• WHAT THE EXERCISE ASKS: Rewrite the lines below with "button" changed to "control", leaving everything else as it is.
--- start LISTED ENTRIES ---
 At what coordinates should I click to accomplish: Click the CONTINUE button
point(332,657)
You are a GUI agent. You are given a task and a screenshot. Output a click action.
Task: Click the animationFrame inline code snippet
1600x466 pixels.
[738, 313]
--- end LISTED ENTRIES ---
• EXERCISE RESPONSE:
 At what coordinates should I click to accomplish: Click the CONTINUE control
point(332,657)
You are a GUI agent. You are given a task and a screenshot. Output a click action.
Task: Click the animationFrame inline code snippet
1600x466 pixels.
[738, 313]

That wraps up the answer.